Finalmente, O meu irmão
invisível já contém uma dimensão narrativa. O livro, na verdade, pede para
ser lido pelo menos duas vezes. As instruções aconselham a ler primeiro com
óculos e depois sem eles, mas parece-nos mais revelador fazer ao contrário: ler
primeiro sem eles, atendo à “realidade consensual” do mundo da vigília, e
depois seguir os passos imaginados pelo irmão mais novo da protagonista, os
óculos ajudando a mergulhar na fantasia dele. Esta acção recompensará a
imaginação do miúdo, e não, ao contrário, “corrigi-la”, parece-nos. Que fantasia
é essa: o irmão colocou uma caixa de papelão na cabeça e, graças a ela, “acha que
é invisível”. A irmã persegue-o, à medida que ele atravessa várias paisagens
urbanas, todas elas cheias de pessoas, e objectos e espaços determinados que,
na óptica dele, são o fundo do mar, a sombra de um dragão, a superfície de um outro
planeta… Com os óculos, porém, apercebemo-nos de que o irmão afinal “é
invisível”. A primeiríssima frase é impressa nas duas cores também, de maneira
que aquele “acha que” desaparece, e confirma a visão do irmão. É essa operação
também que “apaga” parte das imagens – as manchas laranjas e azuis não compõem
cada uma figuras autónomas, como nos outros livros, mas constroem “partes” que
se encaixam (as calças de uma personagem, o cabelo de outra, os cortinados numa
janela, uma mangueira); ao serem “apagadas”, revelam ser as patas de um dragão,
a cauda de uma sereia, medusas no fundo do oceano, uma cobra).

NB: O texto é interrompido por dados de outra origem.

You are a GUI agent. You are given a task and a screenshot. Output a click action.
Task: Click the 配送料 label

Esta operação é mais difícil do que a contrária, se pensarmos
bem. Tal como no caso de dobragens, lâminas, lamelas, engenharia de pop-up, manchas de cor para se
transformarem sob filtros, etc., é mais fácil esconder a matéria visual para
ele depois ser revelada, do que termos desde logo toda a matéria visível e depois fazer um esforço para a “não ver”.
Um brevíssimo desvio: as dobragens de Al Jafee na revista MAD são exemplos magníficos menos pela sua valência figurativa, o
humor corrosivo, o valor satírico das culturas visadas (se bem que tudo isso
não são ingredientes despiciendos), mas por a imagem “oculta” estar à vista. Não obstante as
distâncias de humor, género e mecanismo, é esse o mesmo princípio que opera em O meu irmão invisível.

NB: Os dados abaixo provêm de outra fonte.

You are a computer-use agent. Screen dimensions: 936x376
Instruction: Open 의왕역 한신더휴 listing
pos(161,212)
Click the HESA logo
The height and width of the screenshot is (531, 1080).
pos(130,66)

Dos três livros, este terceiro é aquele cuja integração de
todos os elementos para um sentido unívoco é a mais óbvia, já que forêt e Olá Adeus têm propósitos mais disseminados. Caso haja oportunidade,
o cruzamento dos três, e até dos utensílios respectivos (lupas, óculos e filtro
duplo) poderá levar a jogo ainda mais complexos, que ultrapassam os desejos dos
livros. Mas essa é a mesmo a função de todos
os livros: servirem de trampolim para olhar o mundo de outra maneira.

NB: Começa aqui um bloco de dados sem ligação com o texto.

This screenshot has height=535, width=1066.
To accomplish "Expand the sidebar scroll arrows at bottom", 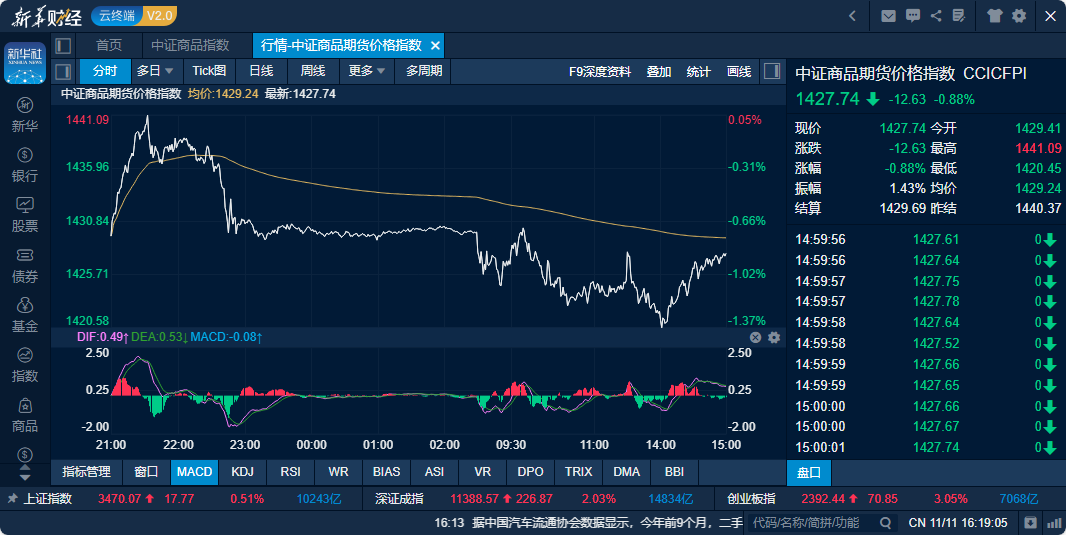I will point(24,472).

Nota final: agradecimentos à Orfeu Negro e à Kalandraka pela
oferta dos volumes respectivos.
Boa tarde.
ResponderEliminarNão consigo encontrar em livraria, o livro La forêt enchantée, de Aina Bestard.
Sff pode indicar-me site seguro, onde possa adquirir?
Grata
Carla Charana
Cara Carla Charana,
ResponderEliminarNão desejando fazer publicidade, mas, se deseja comprar online directamente, a Amazon.fr parece-me ser a escolha mais óbvia. Por outro outro lado, pode também encomendar (se estiver em Lisboa) o livro através da Nouvelle Librairie Française, ali perto do Saldanha...
Boa sorte, e se precisar de mais ajuda, disponha.